::: Material for this exercise
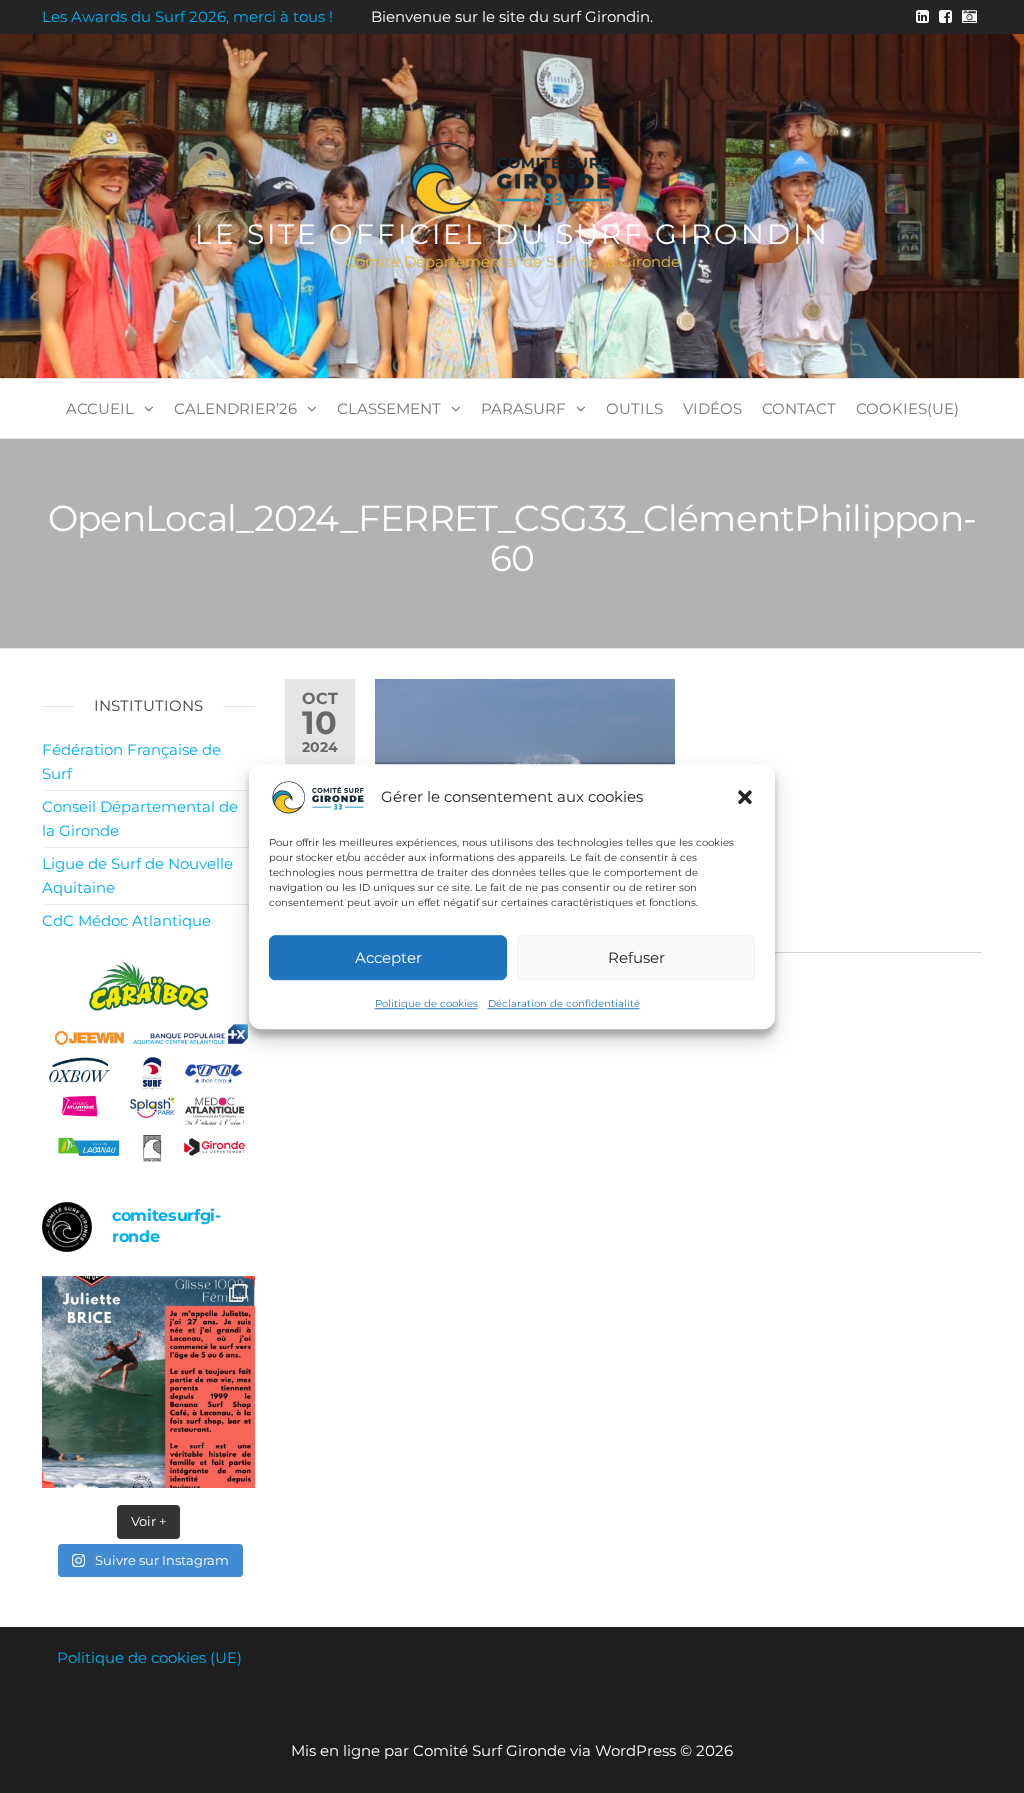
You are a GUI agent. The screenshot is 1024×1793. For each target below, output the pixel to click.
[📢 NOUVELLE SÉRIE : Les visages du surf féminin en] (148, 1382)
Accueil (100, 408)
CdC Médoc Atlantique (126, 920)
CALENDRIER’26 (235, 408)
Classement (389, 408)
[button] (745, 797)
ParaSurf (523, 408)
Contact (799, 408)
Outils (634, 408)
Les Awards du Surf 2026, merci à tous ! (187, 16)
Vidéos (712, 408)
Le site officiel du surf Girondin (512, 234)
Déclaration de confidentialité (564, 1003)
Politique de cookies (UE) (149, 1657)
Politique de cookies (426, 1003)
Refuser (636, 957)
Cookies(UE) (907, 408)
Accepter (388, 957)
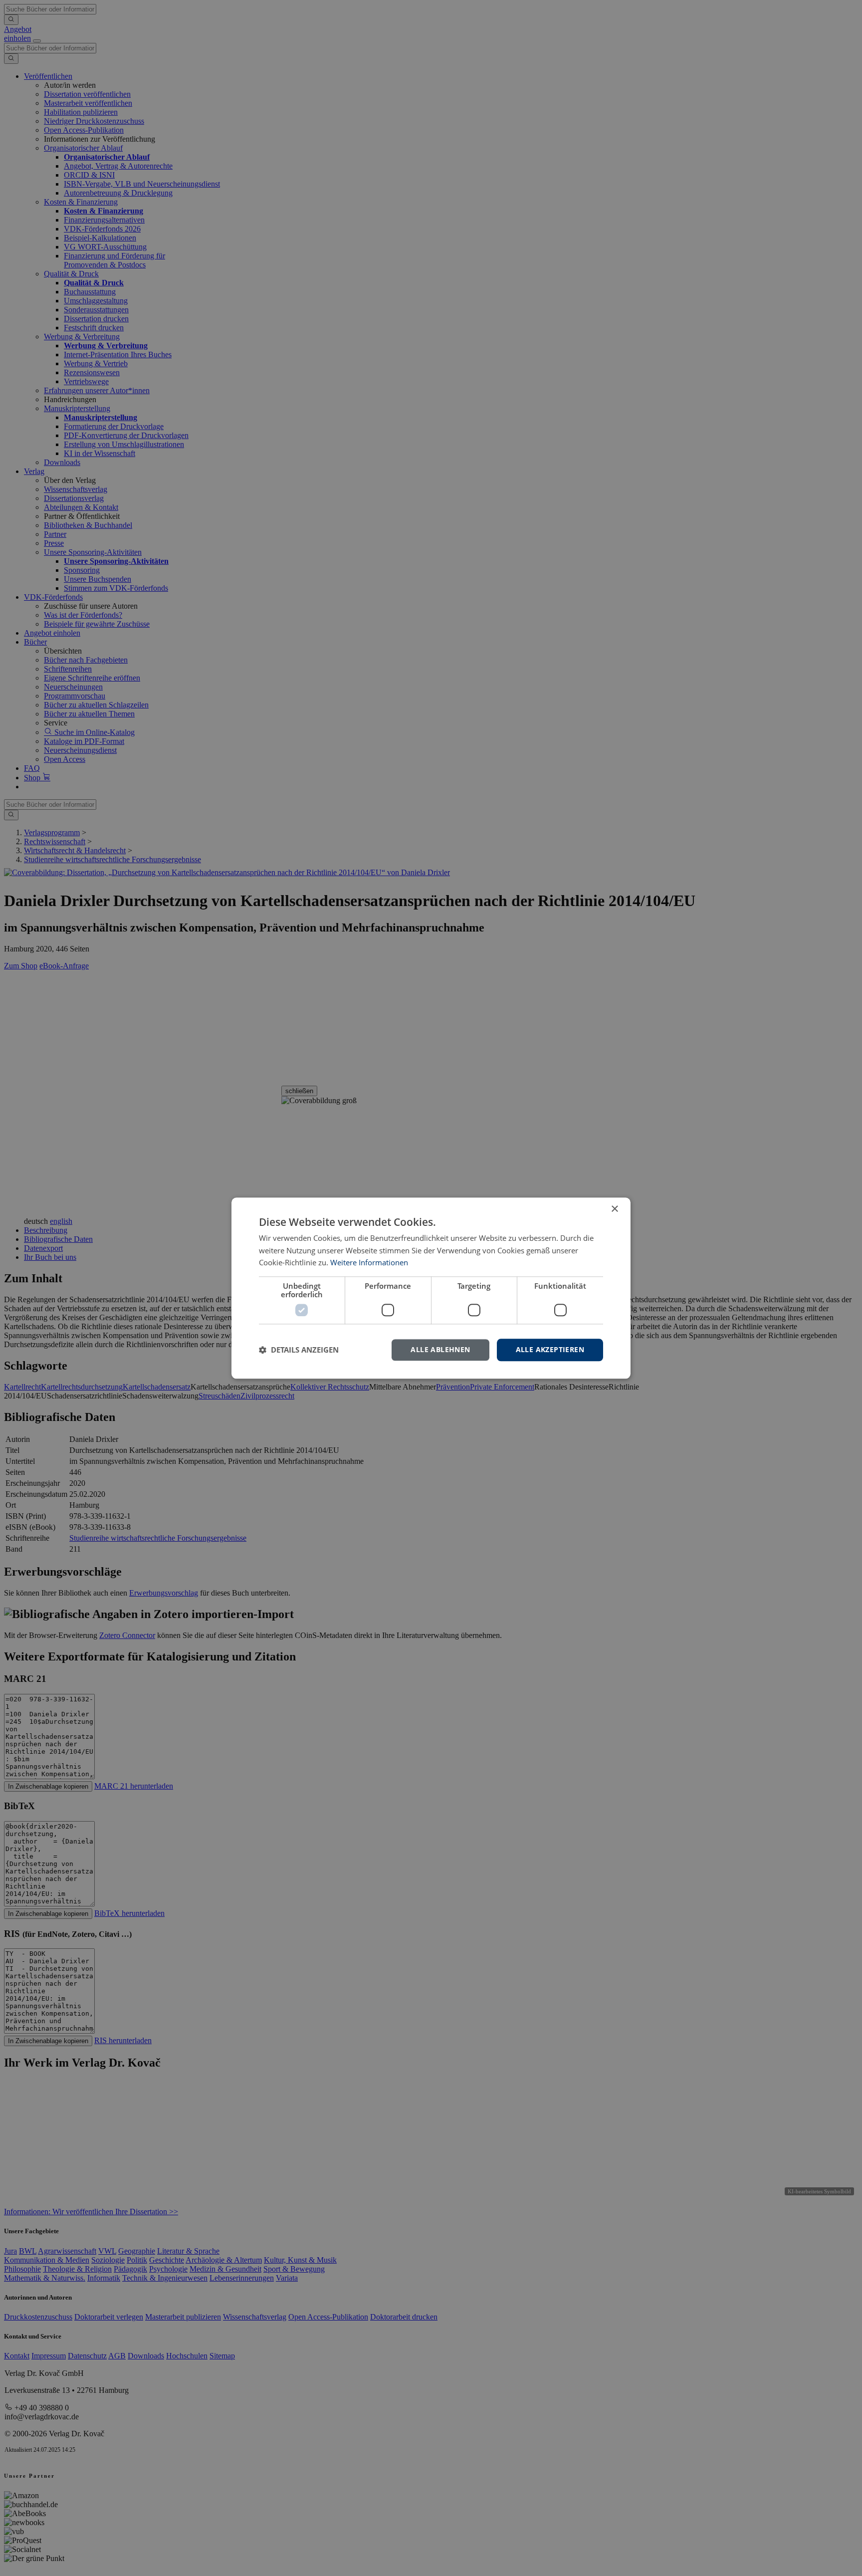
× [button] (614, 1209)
::::::
Return, unchanged, the run of lines above that opens with the line containing "[📢 NOUVELLE SÉRIE" and closes with the line containing "Les Awards du". Include both.

[📢 NOUVELLE SÉRIE : Les visages du surf féminin en] (148, 1382)
Accueil (100, 408)
CdC Médoc Atlantique (126, 920)
CALENDRIER’26 (235, 408)
Classement (389, 408)
[button] (745, 797)
ParaSurf (523, 408)
Contact (799, 408)
Outils (634, 408)
Les Awards du Surf 2026, merci à tous ! (187, 16)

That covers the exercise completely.